The case “speaks to the larger issue of dysfunction” in the Senate, says Richard Baker, co-author of the new book, “The American Senate: An Insider’s History.” It underscores the growing partisan divide in the 100-member chamber, where rules and parliamentary procedure are being increasingly used like weapons to delay or block the agenda of the other side.
That was the situation on Jan. 4, 2012, when a frustrated Mr. Obama, ignoring the fact that the Senate did not consider itself in recess, declared that it was and announced his three recess appointments. The plaintiff in the Supreme Court case – and, in an amicus brief, all 45 Republican senators – argues that the appointments are an abuse of the Constitution’s clause that allows the president to “fill up all vacancies that may happen during the recess of the Senate.”
Partisan tensions in the Senate have worsened considerably since 2012. Last November, Senate Democrats unilaterally changed Senate rules to do away with the 60-vote majority needed to consider all executive and judicial nominees, except those for the Supreme Court. The move was known as the “nuclear option,” because it unilaterally deprived the minority party of its voice on most nominations. GOP lawmakers retaliated by further slowing the legislative agenda to a crawl.
The Christmas break did nothing to dissipate Republican anger, Sen. John McCain (R) of Arizona returned to call Senator Reid “a dictator” for introducing a three-month extension of unemployment insurance without allowing for Republican amendments to the bill. (Reid has since said he's open to a limited number of germane GOP amendments.)
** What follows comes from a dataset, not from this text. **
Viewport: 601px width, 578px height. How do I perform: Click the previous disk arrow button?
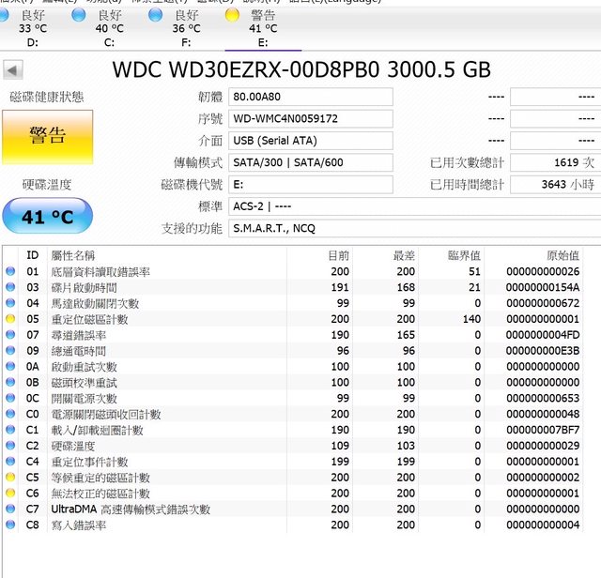pyautogui.click(x=13, y=71)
Last Wednesday, minority leader Mitch McConnell (R) of Kentucky took to the Senate floor to deliver an extensive speech on how to restore the Senate as an institution.
It’s not an issue that ever "caught fire with the public or the press,” Senator McConnell said. “But it’s a debate that should be of grave importance to us all.”
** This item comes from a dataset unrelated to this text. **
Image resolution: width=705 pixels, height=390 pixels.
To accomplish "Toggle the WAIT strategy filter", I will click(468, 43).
He reiterated his point in Jan. 13 oped in Politico, where he urged “senators from both parties to step back from the day-to-day legislative fights and see the Senate as a place where the partisan tensions that have always existed in America can been mediated and resolved.”
Major legislation in the past has generally required bipartisan support, whether it was Medicare, the Civil Rights Act, or the Americans with Disabilities Act. By contrast, the 2010 Affordable Care Act (ACA), passed on a party line vote, continues to come under constant attack.
But it takes two to agree to a cease-fire, and senators still seem very focused on the trespasses of the other guy and the virtues of their own members. McConnell’s suggestions last week – to involve committees more in the drafting of legislation; to allow more amendments; to work longer hours – were met by Reid with a defense of his record and a counterattack. He criticized Republicans for wanting nonrelevant amendments – he dubs them “gotcha” amendments – such as McConnell’s proposal to pay for jobless benefits by putting the ACA's individual mandate on hold.
But rehearsing the blame will not lead the Senate out of its present wilderness, observers say.
“It’s time for the two leaders to start speaking with each other on a regular basis and in a constructive way and not trying to set up talking points,” says Mr. Baker, who is also the Senate historian emeritus. “In the past, the majority and minority leaders in the Senate have generally been very proud of the open communication they had across the aisle.”